Selon lui, les individus qui tuent et enlèvent les travailleurs humanitaires « sont des personnes qui veulent voir leurs compatriotes somaliens mourir. Comment peut-on cibler des gens qui ne veulent qu’aider ? Quelle raison possible pourraient-ils avoir de tuer Osman [Ali Ahmed] ? ».

L’assassinat de M. Ahmed est le dernier incident d’une série de meurtres et d’enlèvements de travailleurs humanitaires et de représentants de la société civile à Mogadiscio.

Le 30 juin, quatre travailleurs humanitaires de l’association caritative Water For Life (WFL) étaient tombés dans une embuscade sur la route qui mène d’Afgoye à Mogadiscio.

Le 21 juin, Hassan Mohamed Ali, le directeur du Haut Commissariat des Nations Unies pour les réfugiés (HCR) à Mogadiscio, plus connu sous le nom de « Keynaan », avait été enlevé à son domicile par des hommes armés non-identifiés. Le 22 juin, un défenseur de la paix avait également été tué à Beletweyne, une ville de la région d’Hiiraan, dans le centre de la Somalie. Mohamed Hassan Kulmiye, qui travaillait au Centre de recherche et développement (CRD), une cellule de réflexion locale investie dans diverses initiatives en faveur de la paix, avait été abattu par des individus non-identifiés.

Quelques jours plus tôt, un employé de CARE International, dont le nom n’a pas été dévoilé, avait également été enlevé près d’el Dheer, une ville de la région de Galgudud. Il était le deuxième employé de CARE à être enlevé en six semaines.

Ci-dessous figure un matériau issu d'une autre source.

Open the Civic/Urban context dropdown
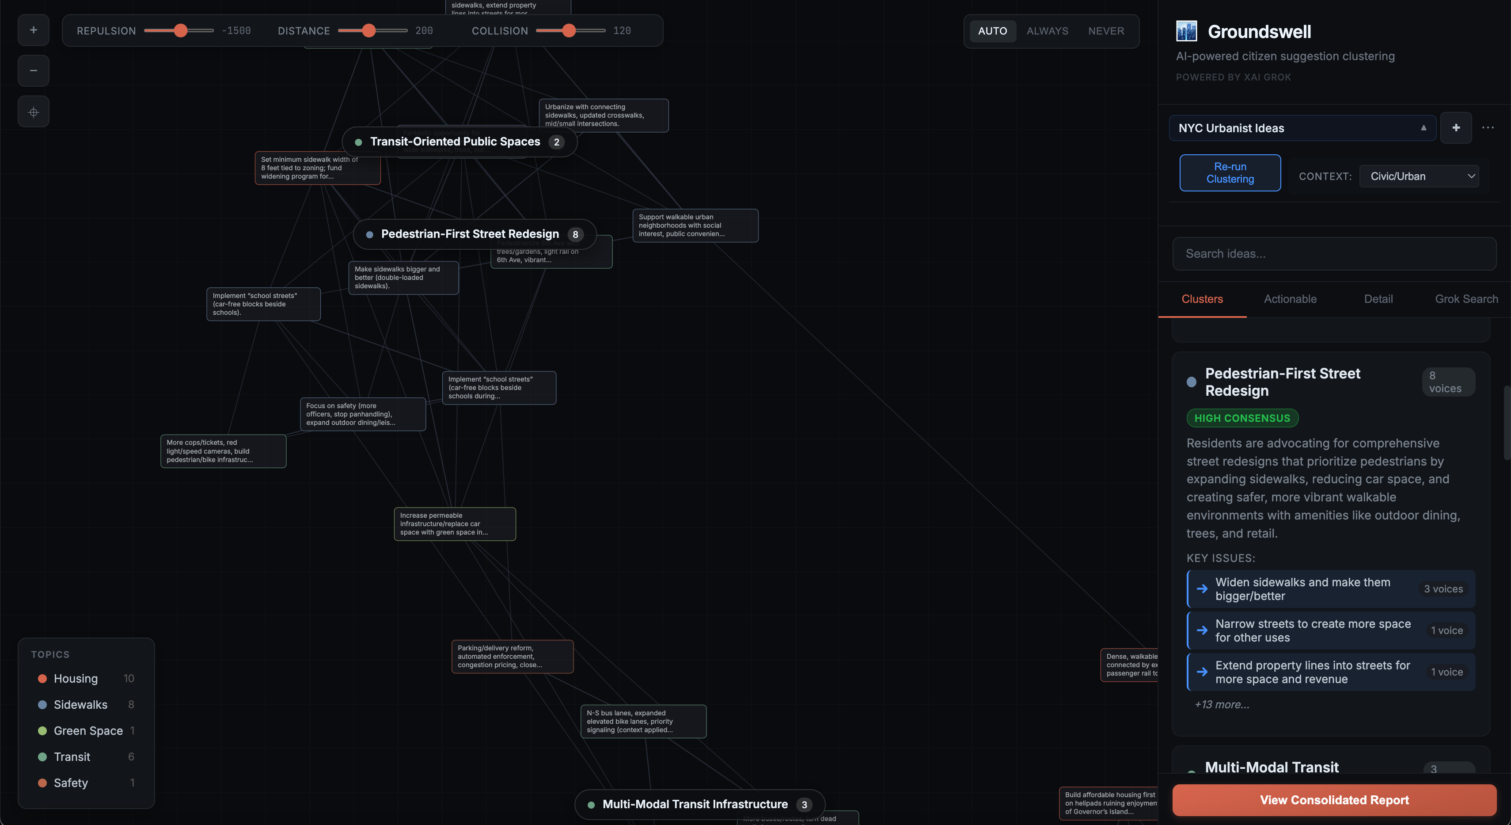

« Il semblerait qu’une campagne concertée soit menée à l’encontre des travailleurs humanitaires et de la société civile. Nous ne savons pas qui est derrière tout cela ni pourquoi », a récemment déclaré à IRIN une source de la société civile, ajoutant que cette situation avait suscité « un degré de peur jamais observé auparavant chez les travailleurs humanitaires et au sein de la société civile, forçant bon nombre de personnes à limiter leurs activités ou à y renoncer complètement ».

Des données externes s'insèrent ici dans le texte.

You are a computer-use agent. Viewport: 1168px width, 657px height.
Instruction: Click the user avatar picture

« Si cela continue, il sera impossible de trouver des personnes disposées à travailler pour les organisations humanitaires, et cela ne fera qu’ajouter aux souffrances du peuple somalien », a déclaré la source à IRIN, le 7 juillet.

Selon les estimations des travailleurs humanitaires, 2,6 millions de Somaliens ont besoin d’aide, et ils devraient être 3,5 millions d’ici à la fin de l’année si la situation humanitaire ne s’améliore pas, d’après les Nations Unies.

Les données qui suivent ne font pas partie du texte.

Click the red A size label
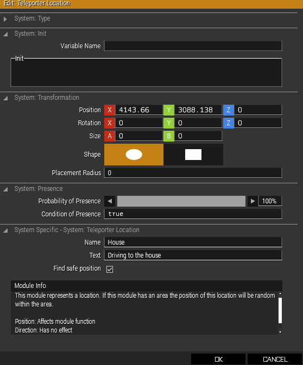This screenshot has width=303, height=365. tap(110, 136)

Le PNUD a condamné le meurtre ciblé de M. Ahmed. L’agence a déclaré dans un communiqué que « M. Ahmed était un employé de longue date du PNUD qui avait consacré sa vie à améliorer [la situation dans] son pays. Très professionnel et dévoué, M. Ahmed manquera terriblement à tous ses collègues du PNUD ». « Nous adressons nos plus sincères condoléances à son épouse et à sa famille », a ajouté l’agence.

Ahmed, qui a été inhumé le 7 juillet, laisse derrière lui deux veuves et cinq enfants.